Der Marshallplan diente im Kalten Krieg selbstverständlich strategischen Interessen. Rückblickend sind Europäer aber auf beiden Seiten des ehemaligen Eisernen Vorhangs der Ansicht, dass er Freiheit und Wohlstand gefördert hat. Als Instrument der Unterdrückung wird er nicht gesehen.

Wenn deutsche Politiker von einem Marshallplan sprechen, denken sie an das überraschende  Wirtschaftswunder und signalisieren, dass sie etwas Ähnliches auslösen wollen. Für Afrikaner bedeutet diese Bezeichnung aber, dass eine ausländische Macht das Sagen hat. Zudem finden sie, dass sie Anspruch auf Entschädigung für die Kolonialherrschaft haben.

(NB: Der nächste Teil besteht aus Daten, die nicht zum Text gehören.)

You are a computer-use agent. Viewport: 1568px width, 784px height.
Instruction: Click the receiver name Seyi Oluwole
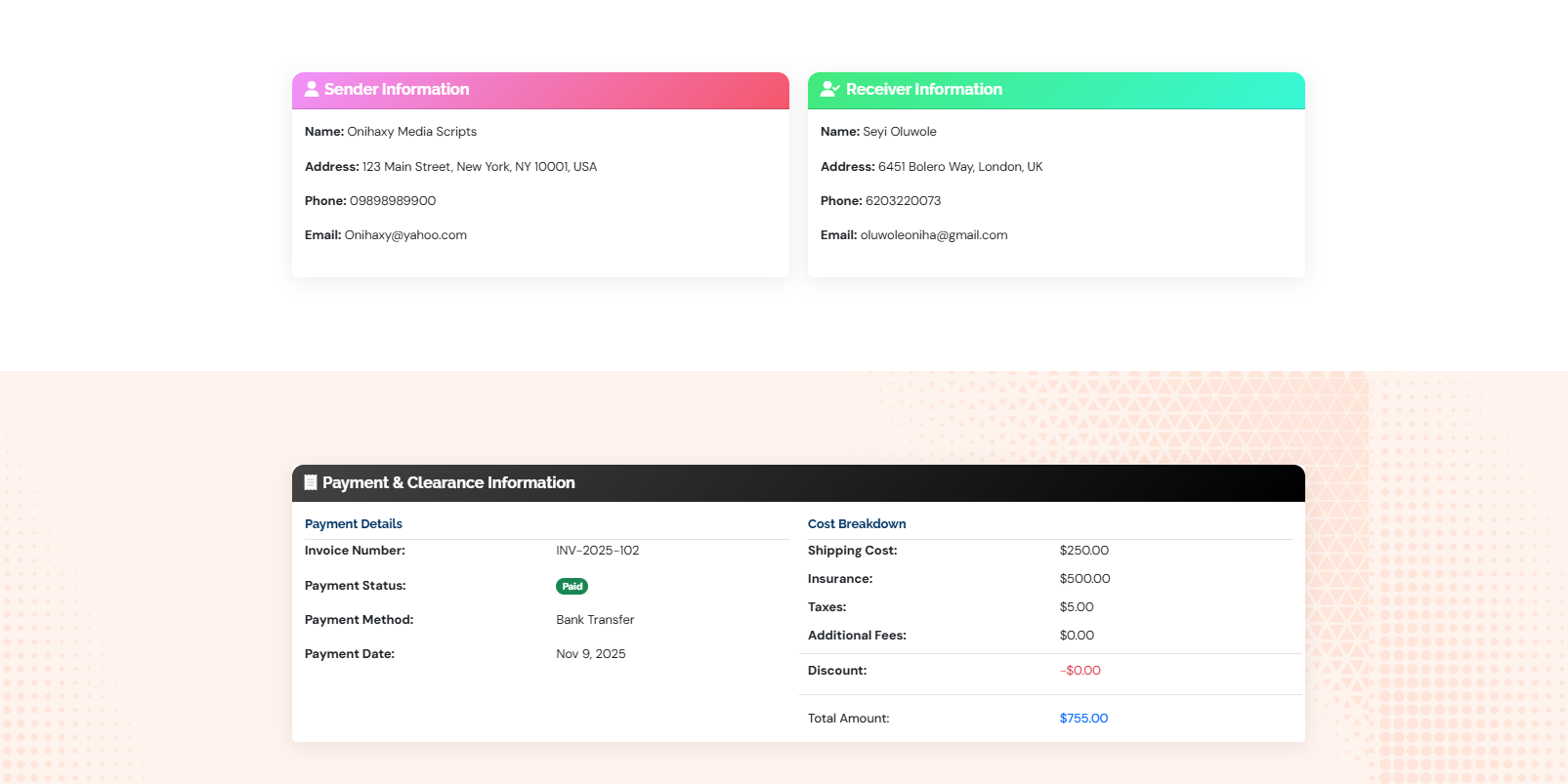click(x=899, y=132)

In deutschen Ohren klingt Marshallplan stimmig – zumal Müller von einem Marshallplan MIT Afrika spricht, nicht einem Plan FÜR Afrika. Misan Rewane, die Leiterin von West Africa Vocational Training (WAVE), einer Initiative für Berufsausbildung in Lagos, hält das für eine entscheidende Nuance. Aus ihrer Sicht kommt es darauf an, wie der eigentliche Plan aussehen wird und in welchem Maße „mit“ etwas anderes bedeutet als „für“. Letztlich seien Taten wichtig und nicht Worte, sagt sie.